◆ WHAT YOU SHOULD DO: For every line in the entries that contains "computer", show the whole line.

[Collected data]
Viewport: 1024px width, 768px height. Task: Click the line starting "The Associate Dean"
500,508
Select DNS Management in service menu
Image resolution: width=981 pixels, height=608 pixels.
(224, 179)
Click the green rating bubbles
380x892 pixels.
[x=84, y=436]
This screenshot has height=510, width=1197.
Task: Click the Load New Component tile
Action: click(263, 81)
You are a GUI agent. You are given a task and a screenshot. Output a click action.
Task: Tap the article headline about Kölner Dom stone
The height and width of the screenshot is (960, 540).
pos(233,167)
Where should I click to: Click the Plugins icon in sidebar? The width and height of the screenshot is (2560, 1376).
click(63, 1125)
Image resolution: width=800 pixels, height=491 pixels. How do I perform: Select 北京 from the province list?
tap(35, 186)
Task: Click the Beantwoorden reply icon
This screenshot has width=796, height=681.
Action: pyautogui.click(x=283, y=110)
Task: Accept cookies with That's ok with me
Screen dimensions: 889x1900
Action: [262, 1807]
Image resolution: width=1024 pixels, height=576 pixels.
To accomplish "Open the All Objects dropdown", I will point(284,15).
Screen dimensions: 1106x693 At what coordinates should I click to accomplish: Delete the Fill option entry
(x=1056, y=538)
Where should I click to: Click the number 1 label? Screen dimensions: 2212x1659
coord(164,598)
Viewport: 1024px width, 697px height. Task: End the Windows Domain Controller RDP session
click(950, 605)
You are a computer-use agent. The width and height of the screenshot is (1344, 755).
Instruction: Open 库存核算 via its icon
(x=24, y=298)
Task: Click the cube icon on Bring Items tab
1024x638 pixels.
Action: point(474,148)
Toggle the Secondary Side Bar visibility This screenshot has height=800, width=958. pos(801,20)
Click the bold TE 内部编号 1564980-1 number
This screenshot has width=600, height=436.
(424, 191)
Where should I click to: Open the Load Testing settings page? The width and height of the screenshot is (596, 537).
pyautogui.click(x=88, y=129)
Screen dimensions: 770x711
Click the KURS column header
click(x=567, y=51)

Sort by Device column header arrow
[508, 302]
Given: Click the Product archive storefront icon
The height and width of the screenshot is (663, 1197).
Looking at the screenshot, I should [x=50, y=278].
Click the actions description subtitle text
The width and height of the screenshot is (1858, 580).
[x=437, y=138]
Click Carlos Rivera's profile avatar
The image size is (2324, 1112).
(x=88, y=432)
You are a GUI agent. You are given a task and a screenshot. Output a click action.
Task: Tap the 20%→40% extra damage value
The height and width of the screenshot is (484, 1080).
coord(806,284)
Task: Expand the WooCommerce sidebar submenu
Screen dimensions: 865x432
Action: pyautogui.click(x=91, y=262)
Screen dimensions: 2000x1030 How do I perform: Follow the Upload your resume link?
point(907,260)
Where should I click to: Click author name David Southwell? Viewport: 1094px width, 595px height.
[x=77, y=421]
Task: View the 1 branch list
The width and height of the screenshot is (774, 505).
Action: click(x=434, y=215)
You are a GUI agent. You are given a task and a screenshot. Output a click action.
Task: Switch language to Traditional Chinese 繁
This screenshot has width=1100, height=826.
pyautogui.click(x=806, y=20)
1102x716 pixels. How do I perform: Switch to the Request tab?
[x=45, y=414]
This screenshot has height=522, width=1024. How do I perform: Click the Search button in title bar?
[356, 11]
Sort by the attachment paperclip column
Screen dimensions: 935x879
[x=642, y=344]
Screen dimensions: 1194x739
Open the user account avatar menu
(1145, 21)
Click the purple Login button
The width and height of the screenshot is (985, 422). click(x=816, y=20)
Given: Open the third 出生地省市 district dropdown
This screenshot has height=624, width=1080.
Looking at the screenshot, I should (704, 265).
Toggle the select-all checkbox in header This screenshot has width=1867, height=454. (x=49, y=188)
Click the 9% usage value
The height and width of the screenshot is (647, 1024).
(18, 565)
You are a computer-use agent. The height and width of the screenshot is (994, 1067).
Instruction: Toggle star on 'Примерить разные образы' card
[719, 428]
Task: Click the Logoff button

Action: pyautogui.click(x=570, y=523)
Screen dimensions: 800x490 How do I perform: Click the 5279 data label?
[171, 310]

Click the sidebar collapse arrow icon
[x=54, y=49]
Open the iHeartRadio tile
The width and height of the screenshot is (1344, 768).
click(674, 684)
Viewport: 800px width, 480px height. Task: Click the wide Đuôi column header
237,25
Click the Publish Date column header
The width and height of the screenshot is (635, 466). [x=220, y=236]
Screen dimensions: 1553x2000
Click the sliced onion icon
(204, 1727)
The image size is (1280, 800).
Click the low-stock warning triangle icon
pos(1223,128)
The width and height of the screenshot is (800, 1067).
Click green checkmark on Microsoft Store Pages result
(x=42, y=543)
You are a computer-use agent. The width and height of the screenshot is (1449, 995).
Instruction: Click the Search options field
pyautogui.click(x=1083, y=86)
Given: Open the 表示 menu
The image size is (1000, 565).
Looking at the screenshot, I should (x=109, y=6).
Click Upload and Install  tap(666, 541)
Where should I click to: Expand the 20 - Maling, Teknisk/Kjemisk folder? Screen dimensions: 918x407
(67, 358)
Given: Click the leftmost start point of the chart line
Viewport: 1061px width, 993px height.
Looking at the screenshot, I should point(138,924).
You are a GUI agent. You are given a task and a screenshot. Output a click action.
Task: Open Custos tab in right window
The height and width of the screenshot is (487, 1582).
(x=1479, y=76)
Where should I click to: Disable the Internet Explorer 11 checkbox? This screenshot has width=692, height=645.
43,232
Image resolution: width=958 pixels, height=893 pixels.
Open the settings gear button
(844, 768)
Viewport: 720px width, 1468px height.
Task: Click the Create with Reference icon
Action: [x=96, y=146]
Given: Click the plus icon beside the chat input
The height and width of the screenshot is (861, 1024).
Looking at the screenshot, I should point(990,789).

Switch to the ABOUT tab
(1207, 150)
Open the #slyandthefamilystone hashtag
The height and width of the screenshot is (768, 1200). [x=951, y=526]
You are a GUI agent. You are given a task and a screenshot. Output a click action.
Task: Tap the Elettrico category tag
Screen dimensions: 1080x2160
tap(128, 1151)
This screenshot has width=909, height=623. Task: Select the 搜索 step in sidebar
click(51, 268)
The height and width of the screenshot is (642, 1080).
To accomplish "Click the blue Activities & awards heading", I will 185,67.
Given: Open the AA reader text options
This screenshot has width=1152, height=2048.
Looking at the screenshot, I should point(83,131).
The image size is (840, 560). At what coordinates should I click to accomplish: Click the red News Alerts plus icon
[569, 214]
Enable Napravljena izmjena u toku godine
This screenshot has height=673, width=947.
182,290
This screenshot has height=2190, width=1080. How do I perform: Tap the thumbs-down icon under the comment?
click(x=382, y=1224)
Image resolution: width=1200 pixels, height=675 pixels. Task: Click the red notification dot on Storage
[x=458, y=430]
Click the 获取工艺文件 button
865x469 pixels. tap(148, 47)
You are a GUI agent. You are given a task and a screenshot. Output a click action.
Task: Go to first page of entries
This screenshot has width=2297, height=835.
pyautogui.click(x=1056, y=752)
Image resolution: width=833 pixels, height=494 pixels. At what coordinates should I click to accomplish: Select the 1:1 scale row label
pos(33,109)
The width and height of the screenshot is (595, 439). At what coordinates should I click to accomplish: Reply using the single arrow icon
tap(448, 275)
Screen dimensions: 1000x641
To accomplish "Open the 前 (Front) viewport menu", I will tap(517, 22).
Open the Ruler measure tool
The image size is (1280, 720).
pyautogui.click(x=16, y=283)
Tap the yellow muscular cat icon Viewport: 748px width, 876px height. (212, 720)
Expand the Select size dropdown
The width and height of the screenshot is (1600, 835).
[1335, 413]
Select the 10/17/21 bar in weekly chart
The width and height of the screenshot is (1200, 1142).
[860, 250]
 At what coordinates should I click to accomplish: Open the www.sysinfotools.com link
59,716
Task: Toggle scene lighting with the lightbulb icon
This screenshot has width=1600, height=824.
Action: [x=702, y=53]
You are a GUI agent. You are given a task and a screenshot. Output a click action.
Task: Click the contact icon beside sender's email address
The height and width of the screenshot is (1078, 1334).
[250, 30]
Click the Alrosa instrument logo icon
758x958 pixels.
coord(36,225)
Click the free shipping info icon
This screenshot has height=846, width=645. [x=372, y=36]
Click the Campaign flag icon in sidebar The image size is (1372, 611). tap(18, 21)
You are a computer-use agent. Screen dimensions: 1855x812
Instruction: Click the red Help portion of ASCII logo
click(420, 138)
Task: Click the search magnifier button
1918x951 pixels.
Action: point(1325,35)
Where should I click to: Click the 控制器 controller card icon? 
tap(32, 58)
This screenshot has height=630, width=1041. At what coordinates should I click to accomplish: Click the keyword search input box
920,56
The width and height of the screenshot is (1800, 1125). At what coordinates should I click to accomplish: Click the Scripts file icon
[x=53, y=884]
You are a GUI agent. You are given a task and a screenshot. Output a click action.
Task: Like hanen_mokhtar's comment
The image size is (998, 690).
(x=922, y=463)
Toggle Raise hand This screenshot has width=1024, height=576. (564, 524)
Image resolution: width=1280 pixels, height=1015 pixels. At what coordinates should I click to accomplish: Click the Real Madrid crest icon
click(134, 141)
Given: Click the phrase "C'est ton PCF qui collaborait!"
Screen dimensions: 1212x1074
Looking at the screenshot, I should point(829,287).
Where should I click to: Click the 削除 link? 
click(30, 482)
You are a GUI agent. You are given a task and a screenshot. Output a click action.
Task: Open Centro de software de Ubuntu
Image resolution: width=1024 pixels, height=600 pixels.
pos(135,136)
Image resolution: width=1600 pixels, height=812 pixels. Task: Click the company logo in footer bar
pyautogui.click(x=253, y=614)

◆ SOLVED EXERCISE:
You are a computer-use agent. The width and height of the screenshot is (1344, 755).
You are a computer-use agent. The height and width of the screenshot is (994, 1067).
You are a computer-use agent. The width and height of the screenshot is (1449, 995).
You are a computer-use agent. Screen dimensions: 1855x812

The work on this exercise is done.